◆ Extracted text:

It is believed that there are 19 different types of yoga and 66 basic yoga postures. Some of the basic postures are:

  1. ŚĪRṢĀSANA – HEADSTAND
    You balance on your elbows, arms, and head in this asana. The Headstand is the first in the sequence and is known as the “King of āsanas” due to its numerous benefits. “Head-stand is a panacea, a cure-all, a sovereign specific for all diseases,” Swami Sivananda said.
  2. SARVĀṄGĀSANA – SHOULDERSTAND
    With the body resting on the shoulders, this is an inverted stance. Sarvangāsana denotes totality. Sarvangāsana, also known as the “Queen of āsanas,” strengthens the entire body. Because the chin is forced on the throat in this position, the thyroid gland is regulated, which in turn balances all other glands in the body, ensuring that all bodily systems and organs function properly.
  3. HALĀSANA – PLOUGH
    A plough-like stance with hands and feet on the floor. Its name comes from the Sanskrit word hala, which means plough. Halasana strengthens and tones the spine, as well as correcting a pronounced lower back curvature (lordosis). As the abdominal organs are massaged, it reduces problems like indigestion and constipation.
  4. MATSYĀSANA – FISH
    Matsyāsana posture is resting on the arms, arching the back and expanding the chest. The name Matsyāsana comes from the fact that it allows one to float in water like a fish. This posture promotes improved lung capacity and better breathing, which aids in the treatment of respiratory illnesses such as chronic bronchitis and asthma.

Dataset entries
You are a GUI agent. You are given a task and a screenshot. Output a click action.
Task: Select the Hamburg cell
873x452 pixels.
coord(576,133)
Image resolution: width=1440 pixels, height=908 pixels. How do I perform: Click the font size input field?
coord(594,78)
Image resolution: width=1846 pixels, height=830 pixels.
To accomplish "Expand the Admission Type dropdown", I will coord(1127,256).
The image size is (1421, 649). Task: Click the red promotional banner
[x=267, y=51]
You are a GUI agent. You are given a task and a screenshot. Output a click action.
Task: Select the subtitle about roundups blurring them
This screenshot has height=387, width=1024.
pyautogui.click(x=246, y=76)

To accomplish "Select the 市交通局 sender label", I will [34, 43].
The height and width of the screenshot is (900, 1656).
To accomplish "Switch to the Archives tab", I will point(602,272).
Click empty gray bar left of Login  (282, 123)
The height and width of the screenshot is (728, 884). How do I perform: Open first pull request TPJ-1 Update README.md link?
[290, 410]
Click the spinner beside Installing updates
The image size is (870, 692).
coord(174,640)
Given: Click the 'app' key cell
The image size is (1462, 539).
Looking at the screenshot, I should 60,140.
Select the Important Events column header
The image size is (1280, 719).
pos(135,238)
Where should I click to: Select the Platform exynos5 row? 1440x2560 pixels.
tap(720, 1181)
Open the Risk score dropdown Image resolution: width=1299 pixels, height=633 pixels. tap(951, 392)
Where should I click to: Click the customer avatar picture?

◆ Work order A: Copy the passage on yoga postures word for word, between "3. HALĀSANA –" and "indigestion and constipation.", inclusive.
◆ Work order B: Carry on the passage about basic yoga postures, beginning after its last sentence.

◆ Answer A:
3. HALĀSANA – PLOUGH
    A plough-like stance with hands and feet on the floor. Its name comes from the Sanskrit word hala, which means plough. Halasana strengthens and tones the spine, as well as correcting a pronounced lower back curvature (lordosis). As the abdominal organs are massaged, it reduces problems like indigestion and constipation.

◆ Answer B:
  5. PAŚCIMOTTĀNĀSANA – SITTING FORWARD BEND
    Paścimottānāsana Posture is stretching the spine forward. This seemingly simple pose is one of the most powerful and significant of all postures. It relieves the pressure on the spine generated by standing erect. Continuous practice helps to keep the back supple, the joints mobile, the nervous system energized, and the internal organs toned. It also helps to prevent diabetes by massaging the pancreas naturally.
  6. BHUJAṄGĀSANA – COBRA
    This posture is arching the upper body and expanding the chest. This position enhances flexibility, rejuvenates spinal nerves, and provides a rich blood supply to the spine by arching the spine. It helps to support the neck and upper back.
  7. ŚALABHĀSANA – LOCUST
    Śalabhāsana Posture is lying on the front with lifted legs. Śalabhāsana improves the operation of the intestines, strengthens the abdominal walls, and improves digestion. This posture enhances cervical flexibility and helps lower back pain and sciatica by bending the spine backwards. This posture aids in the development of willpower.
  8. DHANURĀSANA – BOW
    Dhanurāsana Posture is balancing on the abdomen in the shape of a bow. The benefits of Cobra and Locust positions are combined and enhanced in Dhanurāsana. This posture increases flexibility in the cervical, thoracic, lumbar, and sacral regions by working on the entire spine. It massages and energizes the digestive organs, which aids in the treatment of a variety of diseases. Another good āsana for women because it helps with menstrual difficulties.
  9.  ARDHA MATSYENDRĀSANA – HALF SPINAL TWIST
    Ardha Matsyendrāsana Posture is a twist for the entire spine. This asana is named after Matsyendranath, a renowned yogi. The Half Spinal Twist increases the mobility of the spine by twisting the vertebrae in both directions. In this position, the abdominal organs receive a deep massage, which helps to relieve digestive disorders.
  10. KAKĀSANA – CROW
    Kakāsana Posture is balancing in a squatting position. Kakāsana helps to strengthen the arm, wrists, and shoulders while also stretching the hips. It improves concentration and fosters mental and physical balance, as do all balancing poses.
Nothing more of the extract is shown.